[PROVIDED INFORMATION]
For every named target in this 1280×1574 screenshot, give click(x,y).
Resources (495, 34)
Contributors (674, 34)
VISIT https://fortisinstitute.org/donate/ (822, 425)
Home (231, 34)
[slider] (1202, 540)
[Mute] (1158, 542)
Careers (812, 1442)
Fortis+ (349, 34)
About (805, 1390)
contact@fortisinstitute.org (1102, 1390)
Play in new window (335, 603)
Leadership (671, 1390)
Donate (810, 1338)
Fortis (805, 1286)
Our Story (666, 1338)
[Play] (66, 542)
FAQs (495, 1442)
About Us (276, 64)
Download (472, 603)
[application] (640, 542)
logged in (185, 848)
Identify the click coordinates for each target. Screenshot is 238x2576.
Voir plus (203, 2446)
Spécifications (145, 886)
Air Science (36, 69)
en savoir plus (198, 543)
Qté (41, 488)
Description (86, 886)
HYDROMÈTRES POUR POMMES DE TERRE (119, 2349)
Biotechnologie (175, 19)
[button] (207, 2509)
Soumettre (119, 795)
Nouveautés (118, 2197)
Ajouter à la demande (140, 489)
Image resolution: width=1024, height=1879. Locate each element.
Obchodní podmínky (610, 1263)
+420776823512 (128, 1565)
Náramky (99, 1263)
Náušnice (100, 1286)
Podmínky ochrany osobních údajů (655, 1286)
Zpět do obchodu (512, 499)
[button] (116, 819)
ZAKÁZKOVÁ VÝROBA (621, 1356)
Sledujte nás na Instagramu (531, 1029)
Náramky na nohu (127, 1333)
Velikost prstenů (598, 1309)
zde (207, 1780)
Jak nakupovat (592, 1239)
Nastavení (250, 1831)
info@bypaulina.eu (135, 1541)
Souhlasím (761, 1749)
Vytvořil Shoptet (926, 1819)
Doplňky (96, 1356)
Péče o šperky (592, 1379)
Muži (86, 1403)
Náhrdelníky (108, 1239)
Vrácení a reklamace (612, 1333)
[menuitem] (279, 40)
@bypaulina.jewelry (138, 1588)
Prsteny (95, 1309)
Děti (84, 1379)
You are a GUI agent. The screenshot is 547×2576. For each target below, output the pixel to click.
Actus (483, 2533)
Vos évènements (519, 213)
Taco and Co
[/PROVIDED INFORMATION]
__DIRECTIONS__: Retype all of the material, keeping each line exact.

__TASK SOLUTION__:
For every named target in this 1280×1574 screenshot, give click(x,y).
Resources (495, 34)
Contributors (674, 34)
VISIT https://fortisinstitute.org/donate/ (822, 425)
Home (231, 34)
[slider] (1202, 540)
[Mute] (1158, 542)
Careers (812, 1442)
Fortis+ (349, 34)
About (805, 1390)
contact@fortisinstitute.org (1102, 1390)
Play in new window (335, 603)
Leadership (671, 1390)
Donate (810, 1338)
Fortis (805, 1286)
Our Story (666, 1338)
[Play] (66, 542)
FAQs (495, 1442)
About Us (276, 64)
Download (472, 603)
[application] (640, 542)
logged in (185, 848)
Identify the click coordinates for each target. Screenshot is 238x2576.
Voir plus (203, 2446)
Spécifications (145, 886)
Air Science (36, 69)
en savoir plus (198, 543)
Qté (41, 488)
Description (86, 886)
HYDROMÈTRES POUR POMMES DE TERRE (119, 2349)
Biotechnologie (175, 19)
[button] (207, 2509)
Soumettre (119, 795)
Nouveautés (118, 2197)
Ajouter à la demande (140, 489)
Image resolution: width=1024, height=1879. Locate each element.
Obchodní podmínky (610, 1263)
+420776823512 (128, 1565)
Náramky (99, 1263)
Náušnice (100, 1286)
Podmínky ochrany osobních údajů (655, 1286)
Zpět do obchodu (512, 499)
[button] (116, 819)
ZAKÁZKOVÁ VÝROBA (621, 1356)
Sledujte nás na Instagramu (531, 1029)
Náramky na nohu (127, 1333)
Velikost prstenů (598, 1309)
zde (207, 1780)
Jak nakupovat (592, 1239)
Nastavení (250, 1831)
info@bypaulina.eu (135, 1541)
Souhlasím (761, 1749)
Vytvořil Shoptet (926, 1819)
Doplňky (96, 1356)
Péče o šperky (592, 1379)
Muži (86, 1403)
Náhrdelníky (108, 1239)
Vrácení a reklamace (612, 1333)
[menuitem] (279, 40)
@bypaulina.jewelry (138, 1588)
Prsteny (95, 1309)
Děti (84, 1379)
You are a GUI agent. The screenshot is 547×2576. For each target below, output the pixel to click.
Actus (483, 2533)
Vos évènements (519, 213)
Taco and Co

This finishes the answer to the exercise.